Cinq ans après le massacre de deux cent mille civils par les islamistes entre 1990 et 2000, le pouvoir a décidé de pardonner. Il n’y a qu’une seule guerre dont on doit se souvenir en Algérie : l’héroïque guerre d’indépendance contre la France. D’un coup de crayon, les égorgeurs barbus ont disparu, recyclés, transformés en inoffensifs cuisiniers. Des couteaux, toujours des couteaux et des millions d’agneaux. De toute façon, tout cela est la faute des femmes, leur impudeur maladive et leur insupportable insolence.

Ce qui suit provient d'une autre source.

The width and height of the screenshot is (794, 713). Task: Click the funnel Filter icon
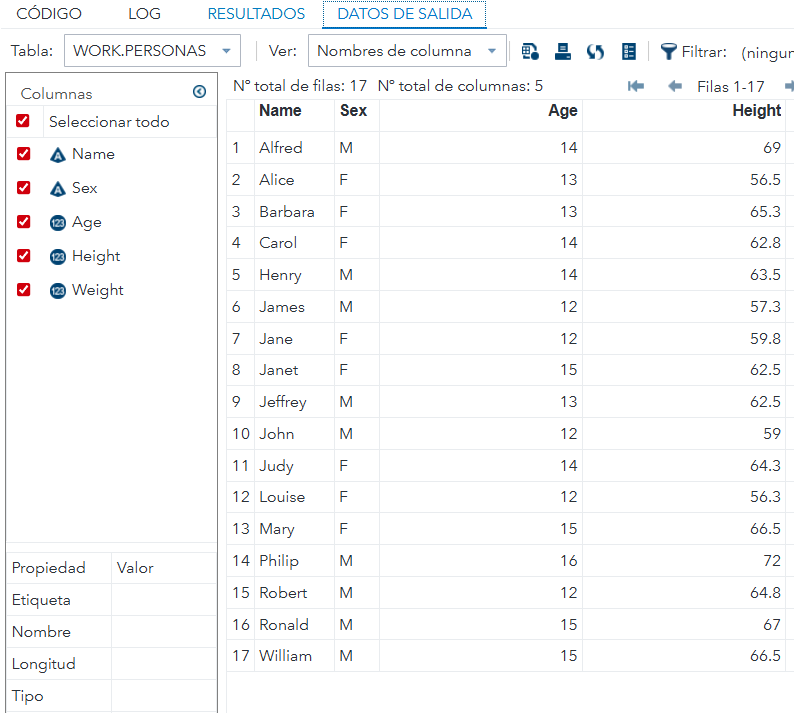click(668, 51)
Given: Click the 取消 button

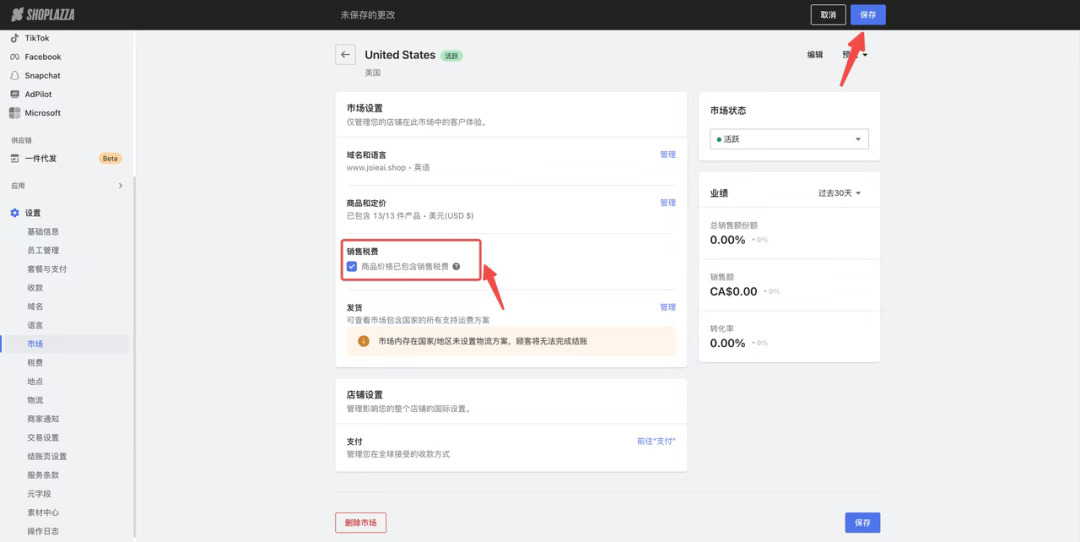Looking at the screenshot, I should (x=827, y=15).
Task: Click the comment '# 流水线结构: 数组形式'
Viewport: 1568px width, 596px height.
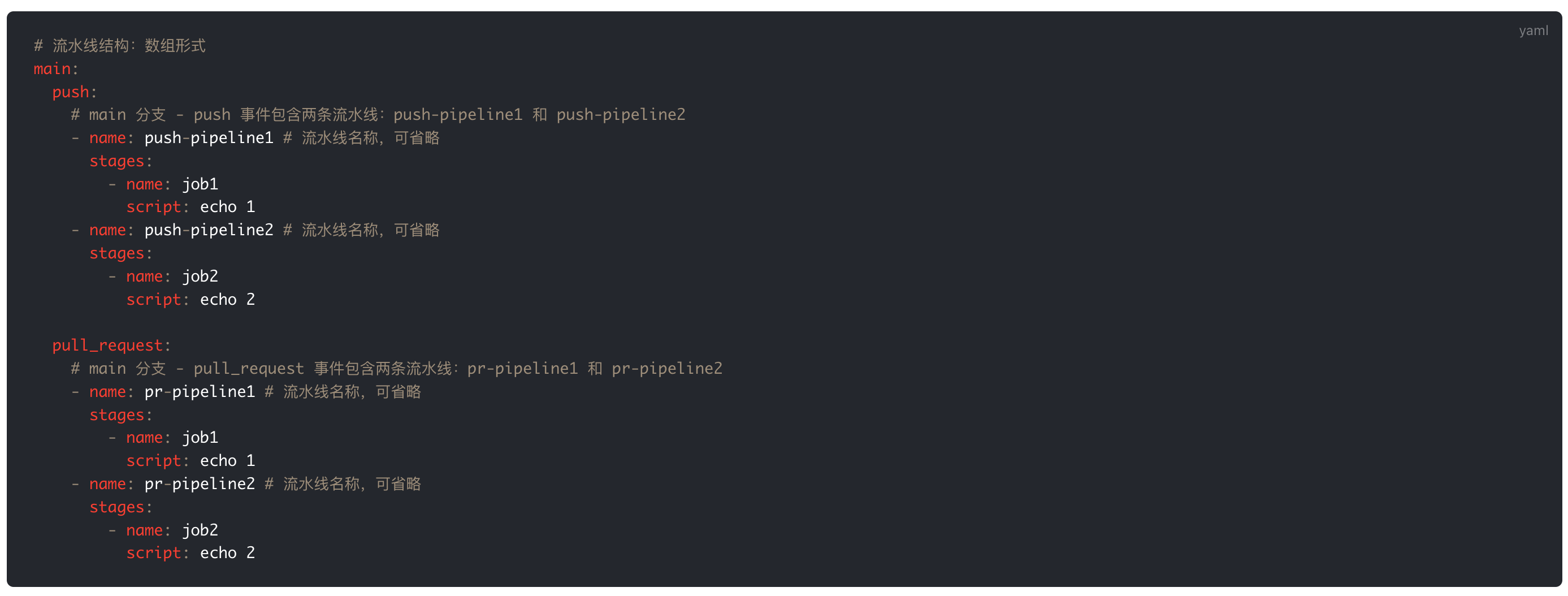Action: pyautogui.click(x=120, y=46)
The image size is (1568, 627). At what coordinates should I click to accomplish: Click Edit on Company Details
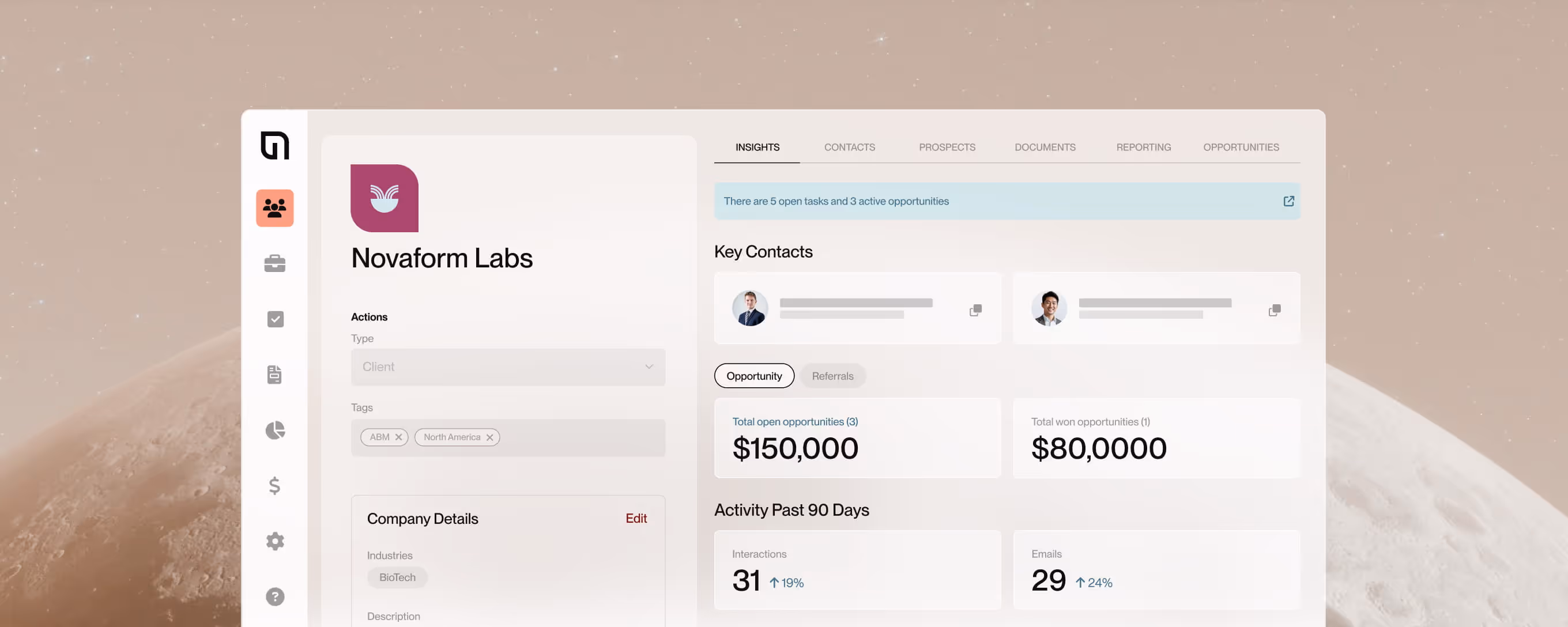tap(636, 518)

En 2023, la lâcheté et l’oubli arrangent tout le monde en Algérie (et au-delà), sauf quelques rares victimes inconscientes qui osent encore questionner les imams, défier l’omerta et l’oubli. A leurs risques et périls.
La plongée dans le désert noir de l’Algérie est suffocante. L’amour pour Aube et sa minuscule houri est irrésistible. Quand on ne se blesse pas aux pages les plus acérées du livre on se brûle à ses chapitres les plus incandescents. Parfois, un roman d’amour peut faire cela.
« La lucidité est la blessure la plus rapprochée du soleil. » René Char

Le père zen de la plage.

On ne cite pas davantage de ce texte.